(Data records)
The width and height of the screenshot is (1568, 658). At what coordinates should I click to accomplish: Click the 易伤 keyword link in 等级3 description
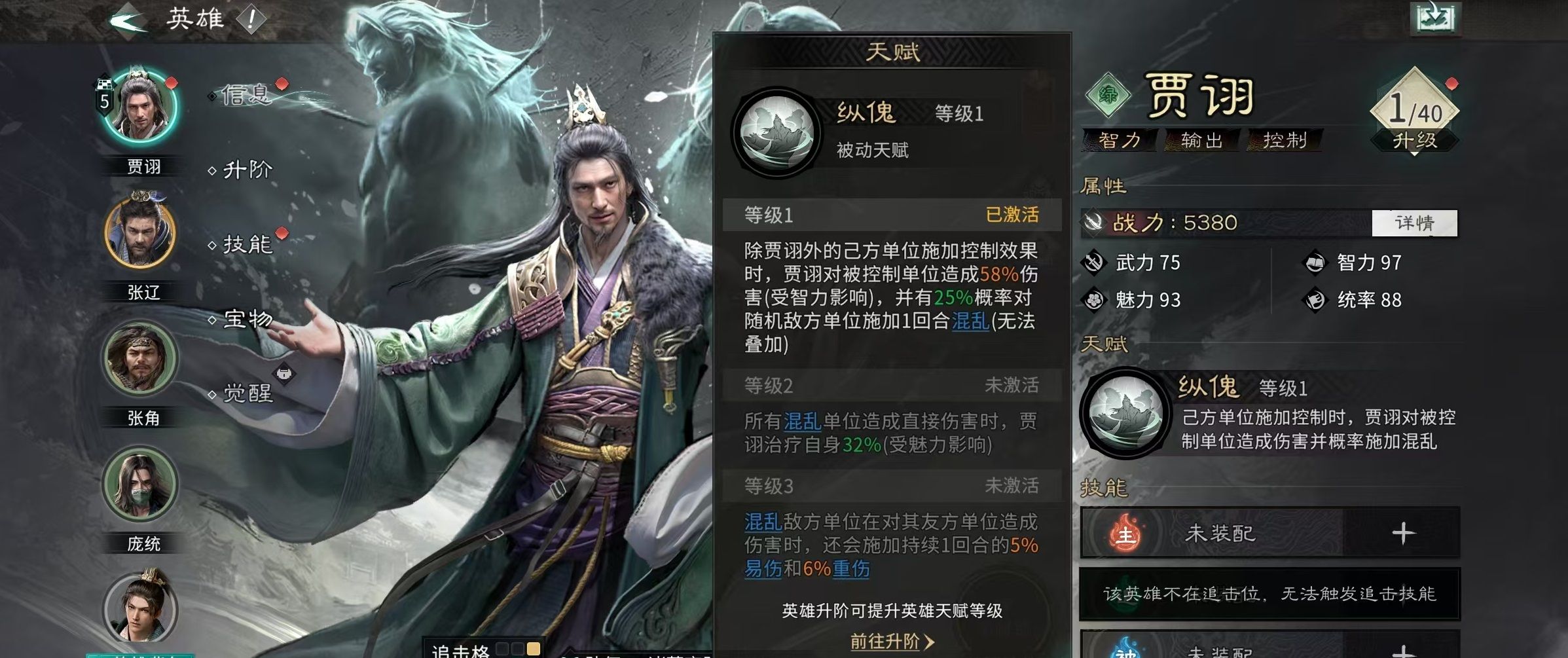763,569
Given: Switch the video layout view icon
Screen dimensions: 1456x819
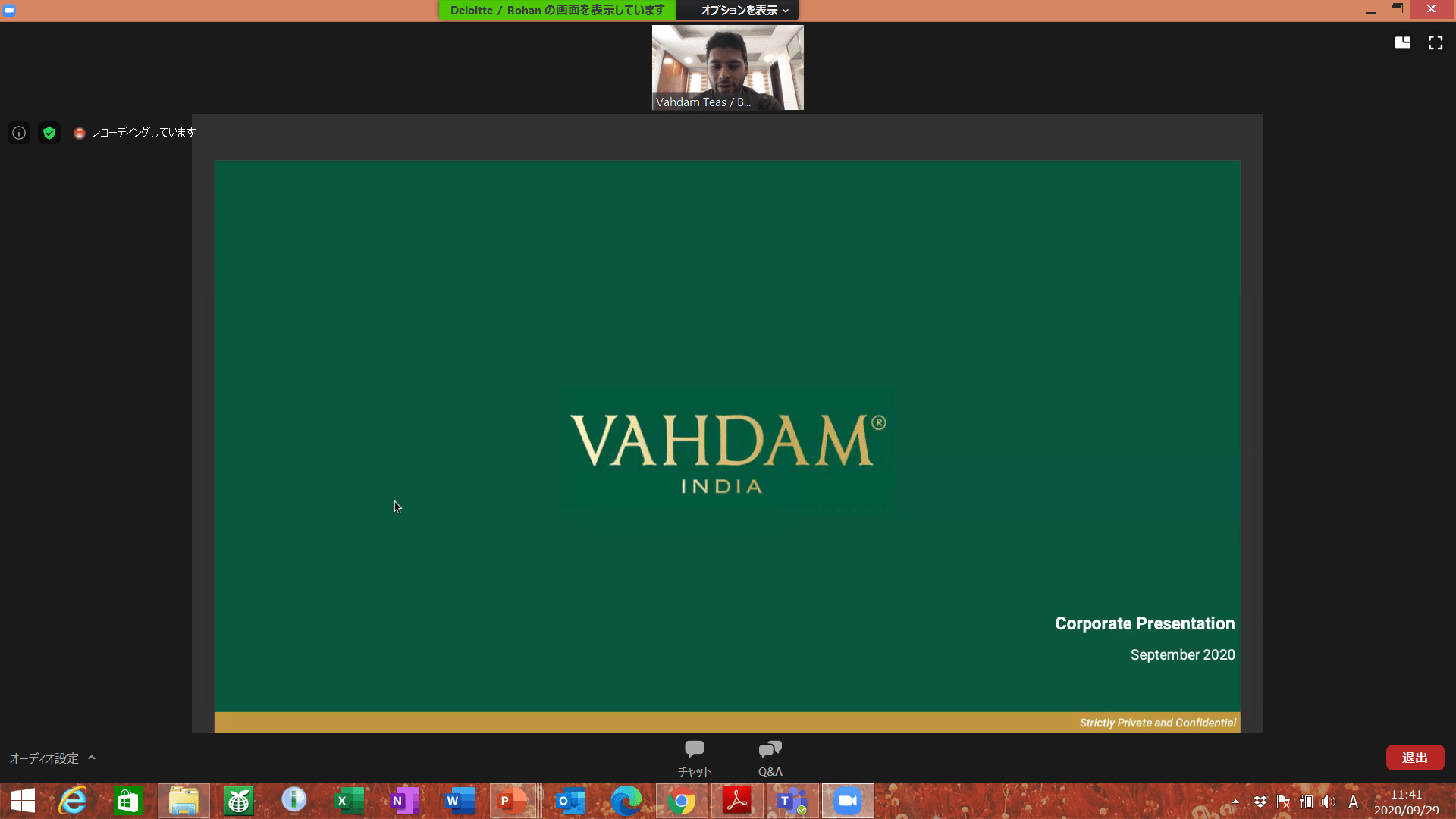Looking at the screenshot, I should pyautogui.click(x=1403, y=43).

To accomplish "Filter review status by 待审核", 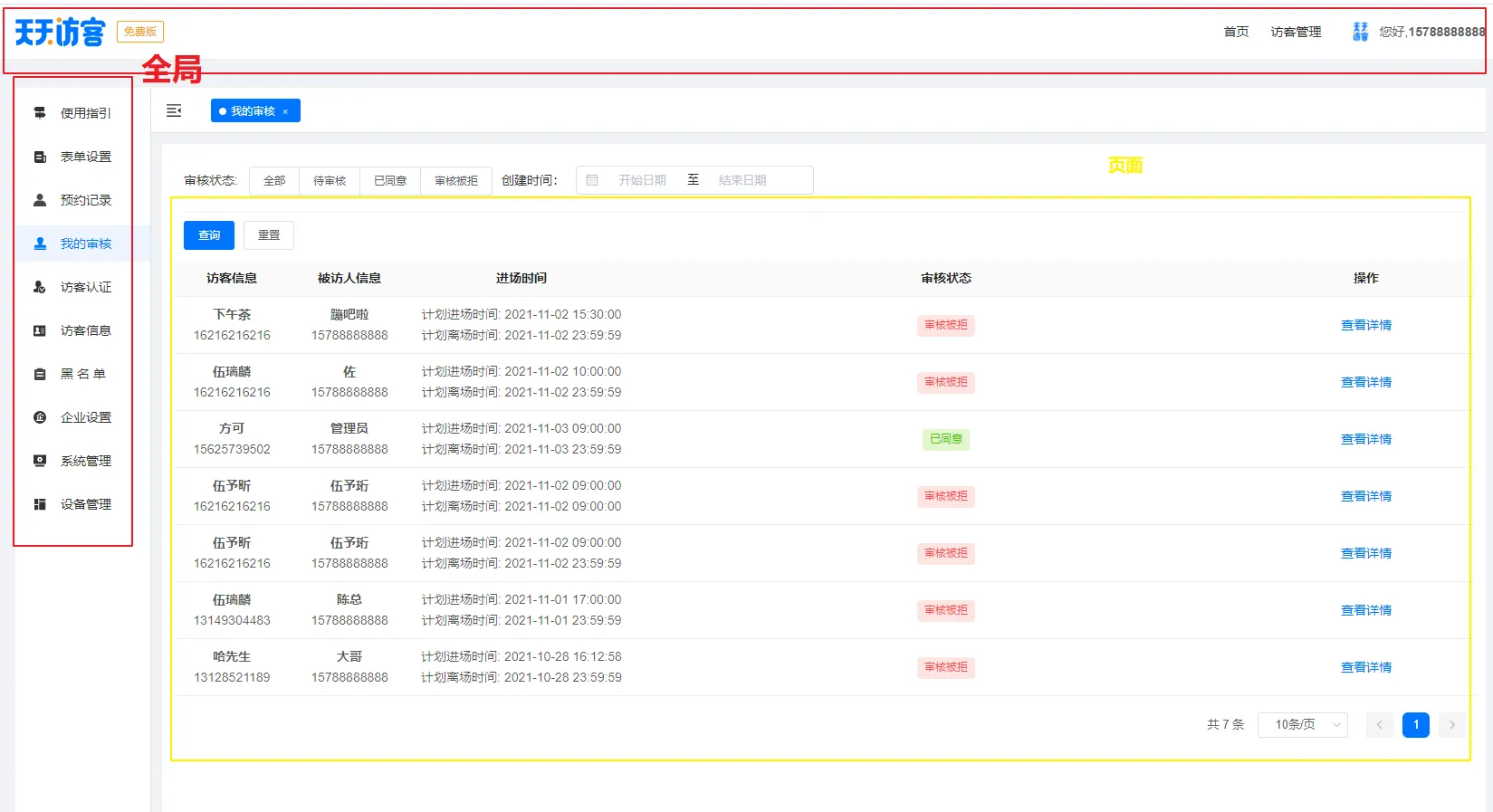I will (330, 181).

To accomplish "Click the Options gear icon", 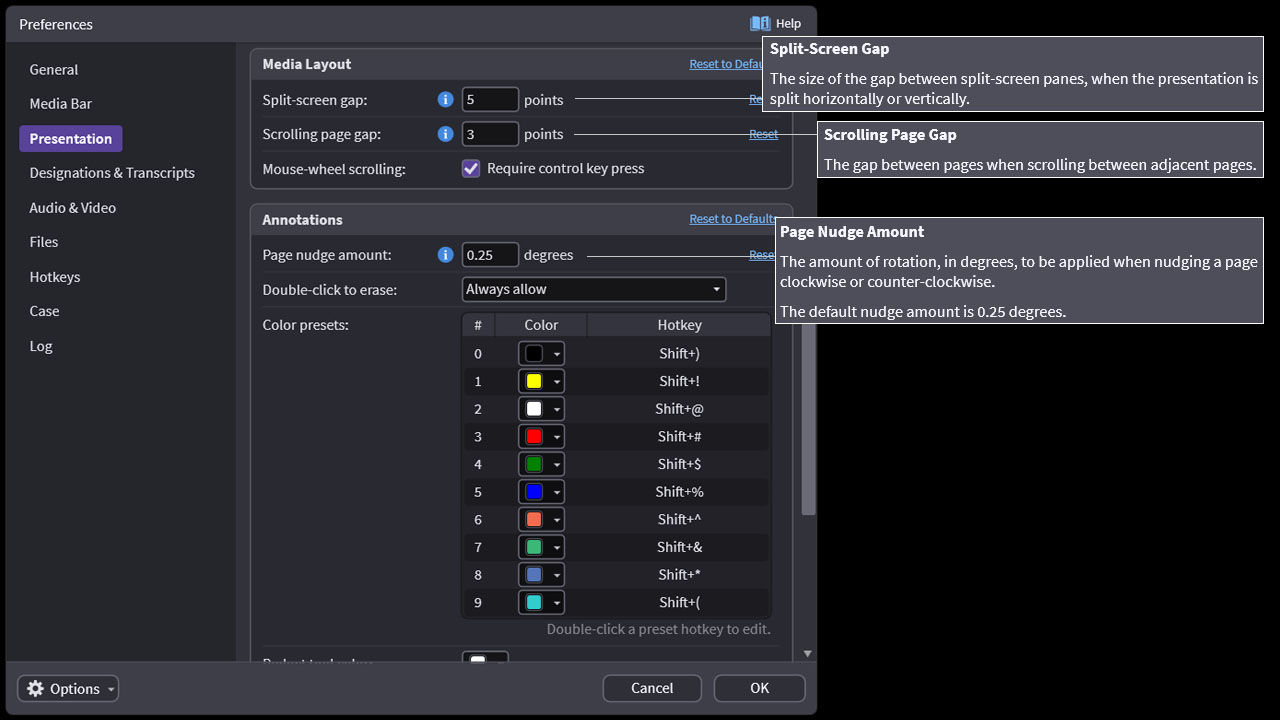I will [x=36, y=688].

● REQUIRED TASK
Return verbatim the part of the records that opens with their first line and closes with the line containing "Looking at the", including both of those lines. Leave the pictures out of your answer.

● WORKED SOLUTION
The width and height of the screenshot is (1568, 658). At what coordinates should I click to accomplish: Click the 易伤 keyword link in 等级3 description
763,569
Given: Switch the video layout view icon
Screen dimensions: 1456x819
Looking at the screenshot, I should pyautogui.click(x=1403, y=43).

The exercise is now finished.